Because the metric views live in Unity Catalog, they are open and reusable across all Genie spaces, agents, and apps. Every answer is fully governed, auditable, and lineage-tracked back to the source data. This multi-agent pattern can serve as a reference for bringing “Talk to Data” to additional Mercedes-Benz markets.

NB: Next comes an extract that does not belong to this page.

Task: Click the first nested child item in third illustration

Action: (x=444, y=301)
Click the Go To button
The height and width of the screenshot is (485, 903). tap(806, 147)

Scaling the pilot: a repeatable playbook for global markets

Korea is still at the beginning of this journey, and the early results are encouraging. The current pilot shows that when “Talk to Data” is grounded in governed semantics, business users can receive answers that align with established KPI definitions and existing reporting logic. Based on these results, Mercedes-Benz Korea has documented a playbook that other markets can reuse:image10.png

  1. Onboard market data from both global and local source systems into Unity Catalog.
  2. Build Lakeflow Spark Declarative Pipelines to curate gold-layer reporting data.
  3. Establish data quality and KPI documentation at the gold layer.
  4. Run the DAX-to-Metric-View transpiler to generate first-draft semantic models.
  5. Validate Metric Views against the Mercedes-Benz Master KPI catalog.
  6. Build, test, and optimize Genie spaces using the five-phase process above.
  7. Deploy persona agents with Agent Bricks on top of Genie and Unity Catalog.
  8. Embed custom agents in Databricks Apps or third-party tools, wherever the user already works.

Markets that choose to adopt the playbook can reuse the architecture and focus on what is local to them: their data, their KPIs, and their AI agents. Together with Databricks, Mercedes-Benz Korea is documenting learnings from the “Talk to Data” pilot that can serve as a reference for other Mercedes-Benz markets.